Área Temática: DIR TRIB - DIR FISC.
Legislação Nacional: L 2030 DE 1948/06/22 ARTIGO 5 ARTIGO 11 N1 A C D N2 ARTIGO 17 N1 N4 N6.
D 43587 DE 1961/04/08 ARTIGO 44 N3.
CPC67 ARTIGO 763 N1 N2 N3 N4 ARTIGO 766 N3.
CONST33 ARTIGO 92 ARTIGO 109.
Jurisprudência Nacional: ACÓRDÃO STJ DE 1967/03/07 IN BMJ N165 PAG264.
ACÓRDÃO STJ DE 1965/06/11 IN BMJ N148 PAG195.
Sumário :
Os predios rusticos expropriados para obras de urbanização ou abertura de grandes vias de comunicação beneficiam da mais-valia a que se referem o artigo 11 da Lei n. 2030 e artigo 44 do Decreto n. 43587, mesmo que sejam totalmente absorvidos pelas obras ou melhoramentos projectados.
Decisão Texto Integral:
Acordam no Supremo Tribunal de Justiça:

A Camara Municipal de Anadia recorreu para o Tribunal Pleno do acordão de 7 de Março de 1967, por estar em oposição com o de 11 de Junho de 1965, ambos deste Supremo Tribunal, sobre a mesma questão fundamental de direito relativa as condições de aplicabilidade da mais-valia a que se referem o artigo 11 da Lei n. 2030, de 22 de Junho de 1948 e o artigo 44 do Decreto n. 43587, de 8 de Abril de 1961.

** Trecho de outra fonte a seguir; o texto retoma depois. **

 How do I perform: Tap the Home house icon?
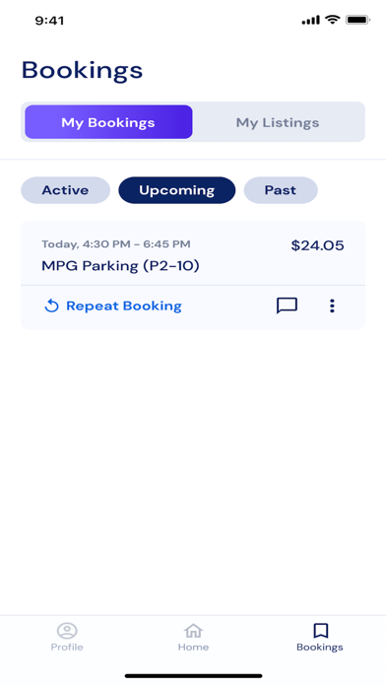pos(193,631)
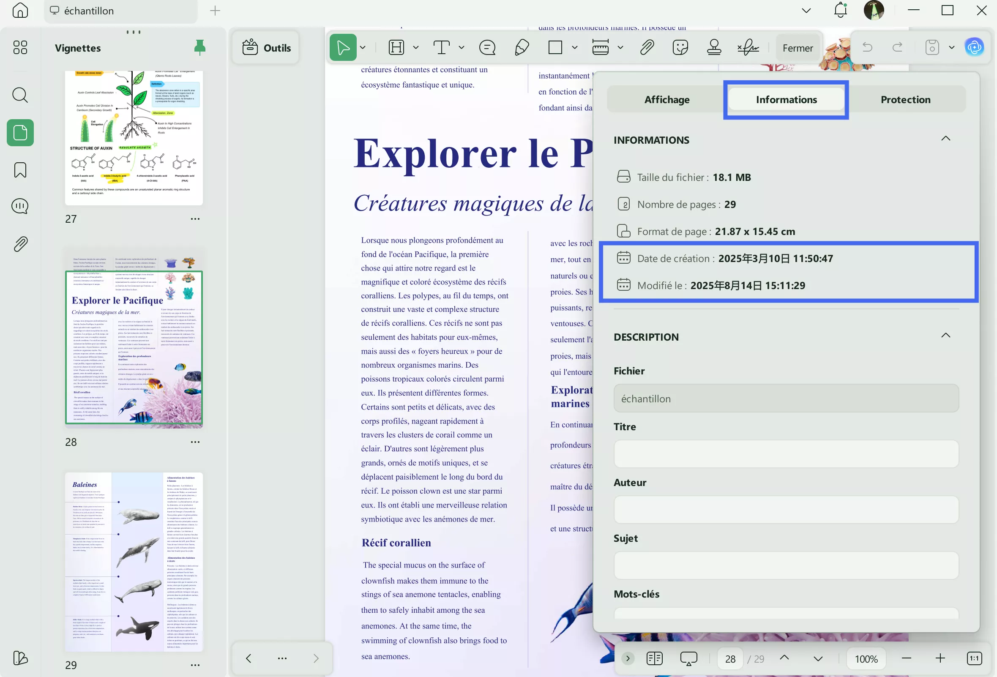This screenshot has height=677, width=997.
Task: Select the Text tool
Action: coord(442,47)
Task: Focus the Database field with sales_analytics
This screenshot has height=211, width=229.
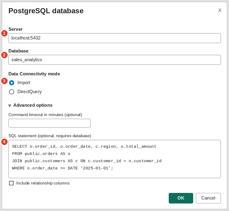Action: coord(115,60)
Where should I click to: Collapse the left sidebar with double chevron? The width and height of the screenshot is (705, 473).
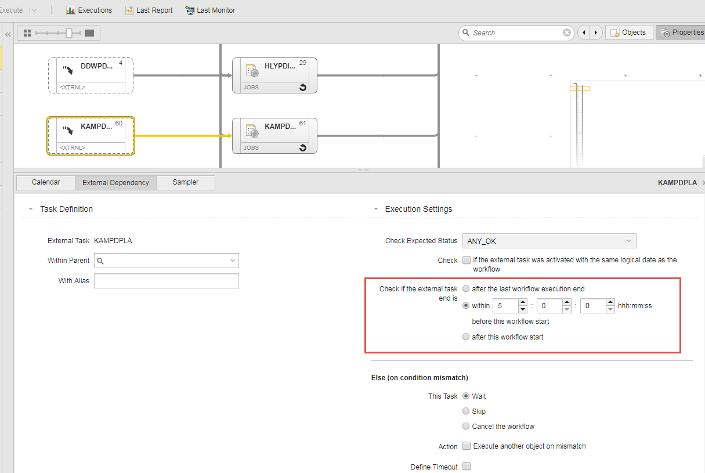point(8,35)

O acordão recorrido decidiu que a mais-valia e devida sobre todo o terreno expropriado, haja ou não parcelas sobrantes; e o acordão invocado decidiu que so ha lugar a mais-valia quando na area expropriada se incluem zonas sobrantes a revender com lucro para a entidade expropriante.
Ambos foram proferidos no dominio da mesma legislação e em processos diferentes, tendo o anterior transitado em julgado.
Com base nesses pressupostos, a Secção julgou existir a oposição e mandou seguir o recurso.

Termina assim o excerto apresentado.